Records shown
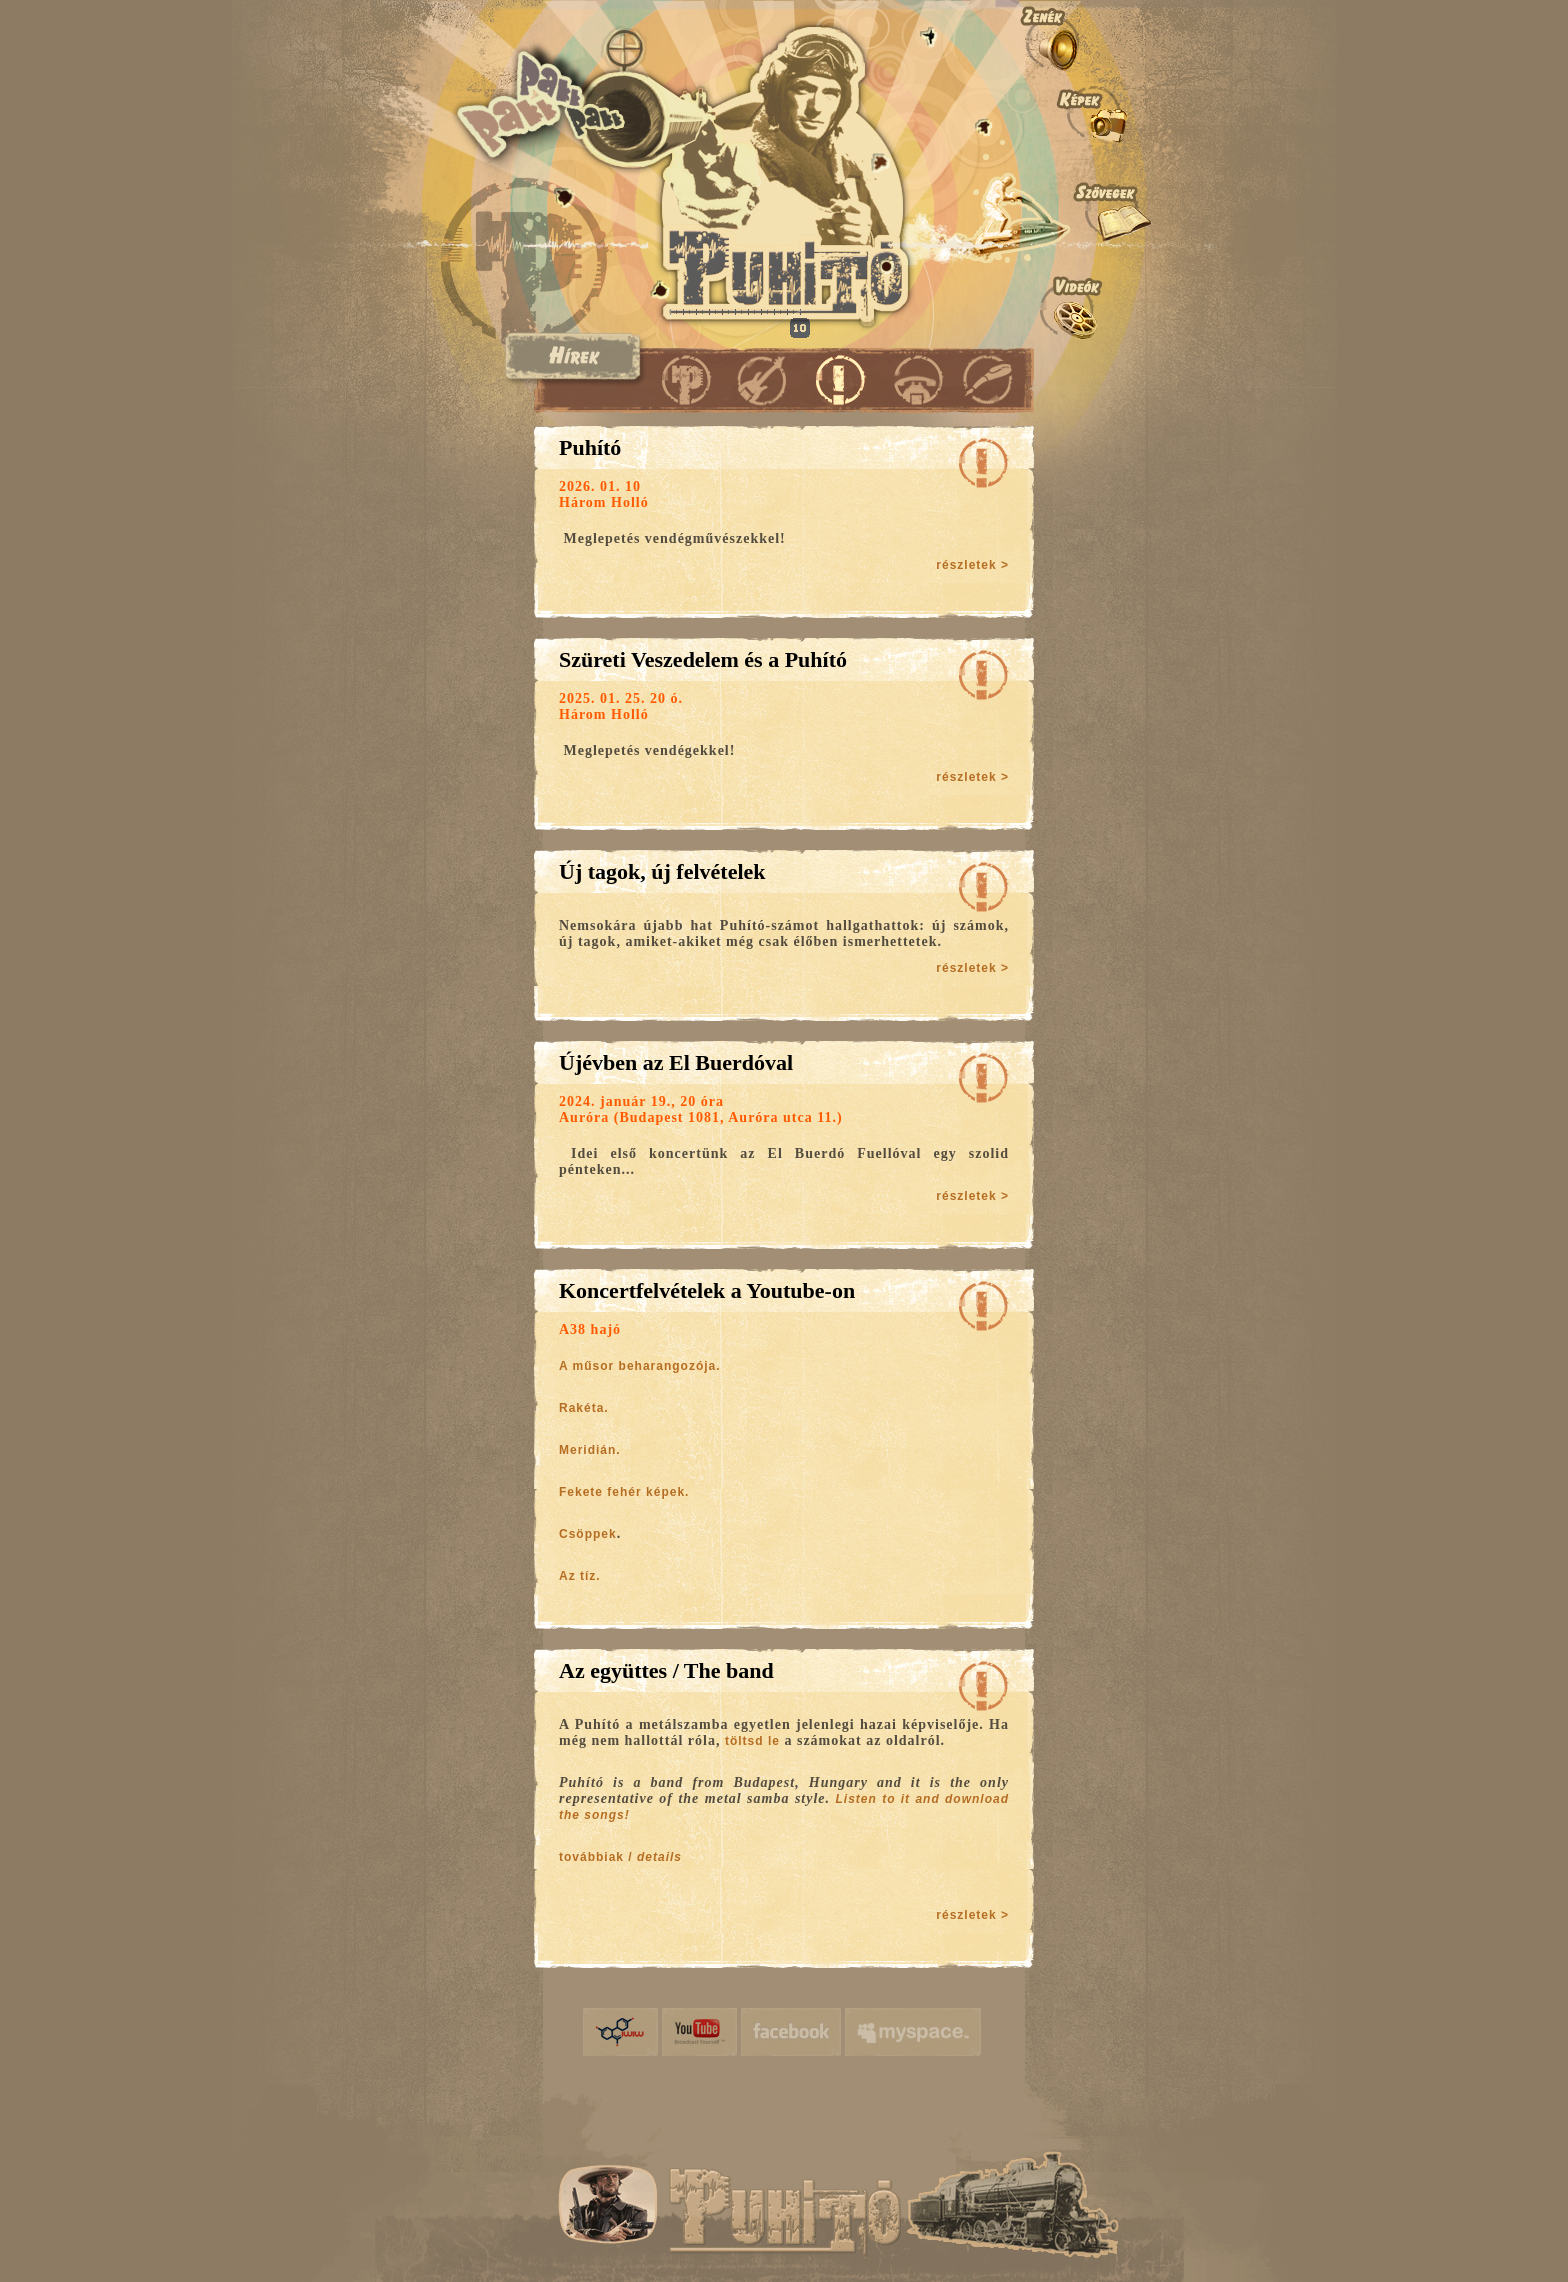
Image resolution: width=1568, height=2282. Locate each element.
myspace (913, 2032)
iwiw (620, 2032)
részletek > (972, 565)
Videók (1084, 307)
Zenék (1084, 37)
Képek (1084, 112)
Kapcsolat (911, 379)
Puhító (686, 379)
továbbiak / (620, 1857)
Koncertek (761, 379)
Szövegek (1084, 211)
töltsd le (752, 1741)
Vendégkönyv (986, 379)
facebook (791, 2032)
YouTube (699, 2032)
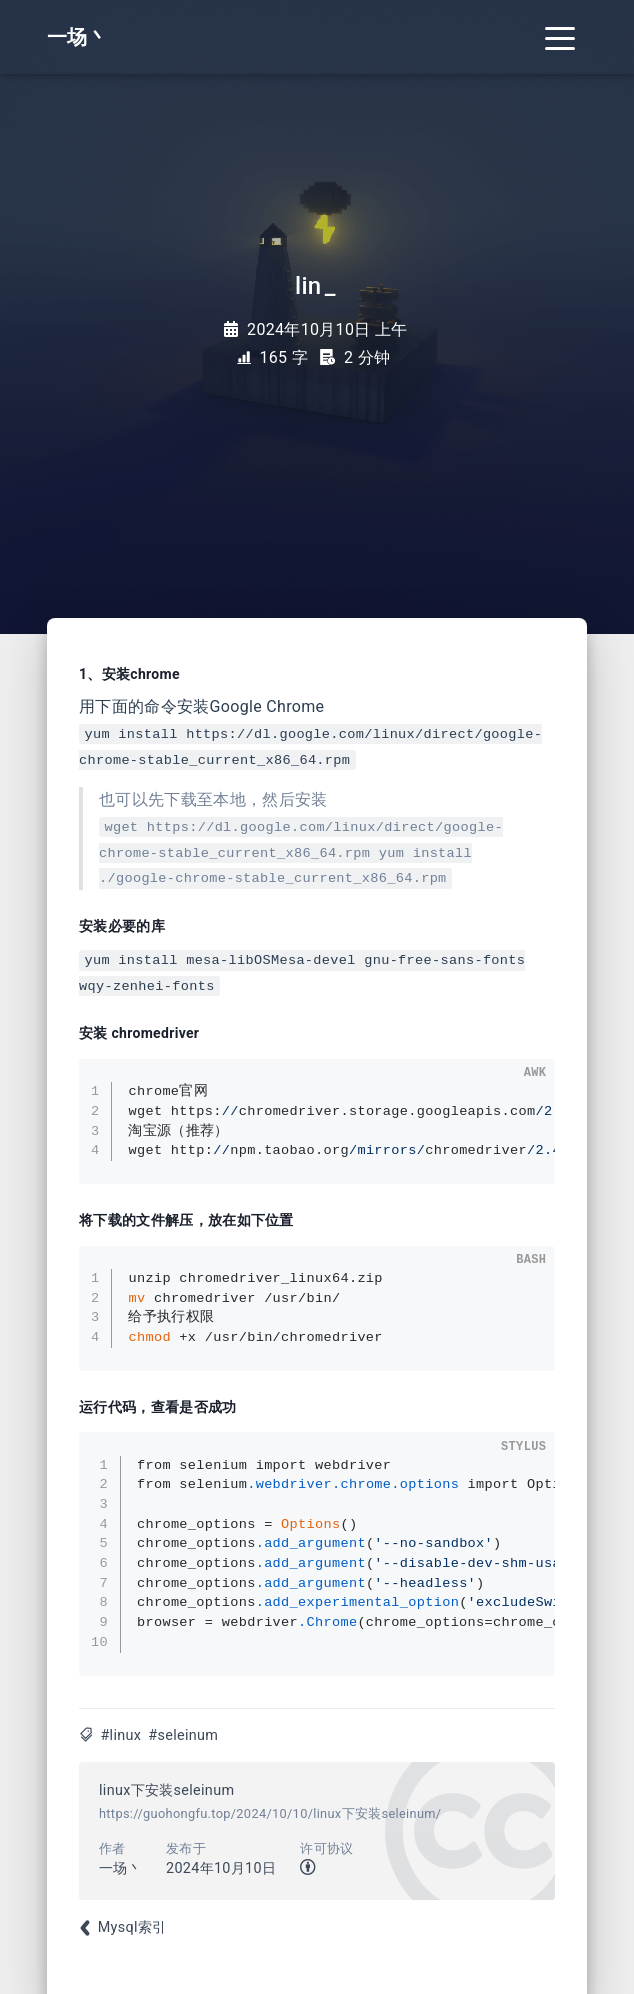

Your objective
Reproduce all of the records above line for line without any changes, omitting the pictures.

Solution to the exercise
Image resolution: width=1568, height=2282. Locate each element.
myspace (913, 2032)
iwiw (620, 2032)
részletek > (972, 565)
Videók (1084, 307)
Zenék (1084, 37)
Képek (1084, 112)
Kapcsolat (911, 379)
Puhító (686, 379)
továbbiak / (620, 1857)
Koncertek (761, 379)
Szövegek (1084, 211)
töltsd le (752, 1741)
Vendégkönyv (986, 379)
facebook (791, 2032)
YouTube (699, 2032)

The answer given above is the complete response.